Deep Learning for Credit Scoring

Contributed by: Björn Rafn Gunnarsson

This article first appeared in Data Science Briefings, the DataMiningApps newsletter. Subscribe now for free if you want to be the first to receive our feature articles, or follow us @DataMiningApps. Do you also wish to contribute to Data Science Briefings? Shoot us an e-mail over at and let’s get in touch!


The development of quantitative credit scoring models that accurately distinguish defaulters from non-defaulters has become a major focus of financial institutions today. Therefore, the performance of different classification algorithms for credit scoring has been heavily researched over the past decades. Logistic regression is the most successful of these methods but decision trees have also found favour. These two methods can be seen as being examples of conventional methods for credit scoring. More recently, research on classification algorithms for credit scoring has taken account of the development of ensemble methods. One such method, random forest, has been particularly successful and can be considered as a benchmark method for credit scoring.
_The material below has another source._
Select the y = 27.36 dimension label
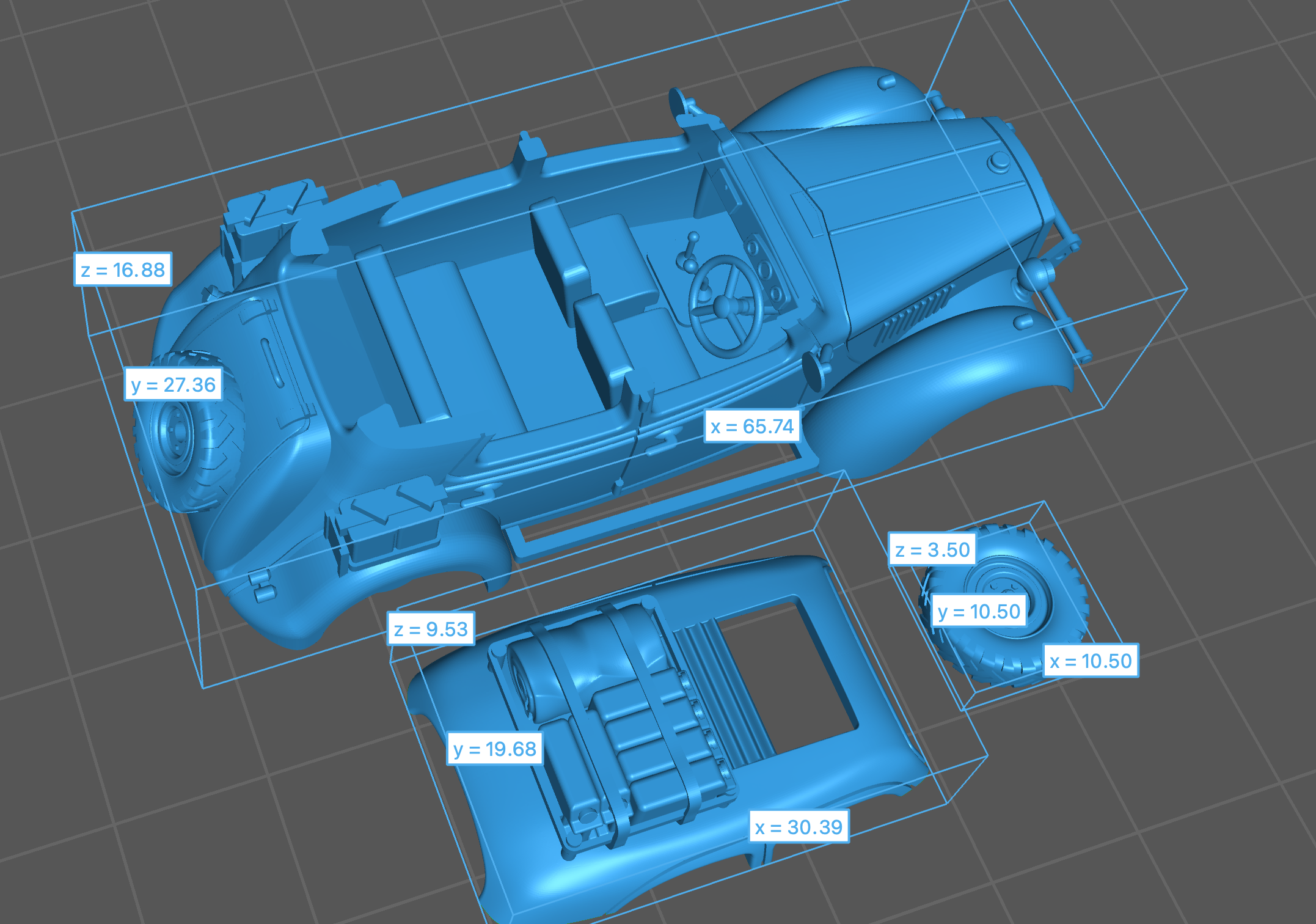The width and height of the screenshot is (1316, 924). 173,384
However, another development in machine learning, that is the development of large scale neural networks, i.e. deep learning, has received little attention in the credit scoring community which underlines the main contribution of this project. Novel deep learning architectures were constructed and their performance compared to the performance of both the benchmark method and conventional methods for credit scoring.


The different classifiers considered here and the tuning grid for their meta parameters are given in table 1 (click to enlarge).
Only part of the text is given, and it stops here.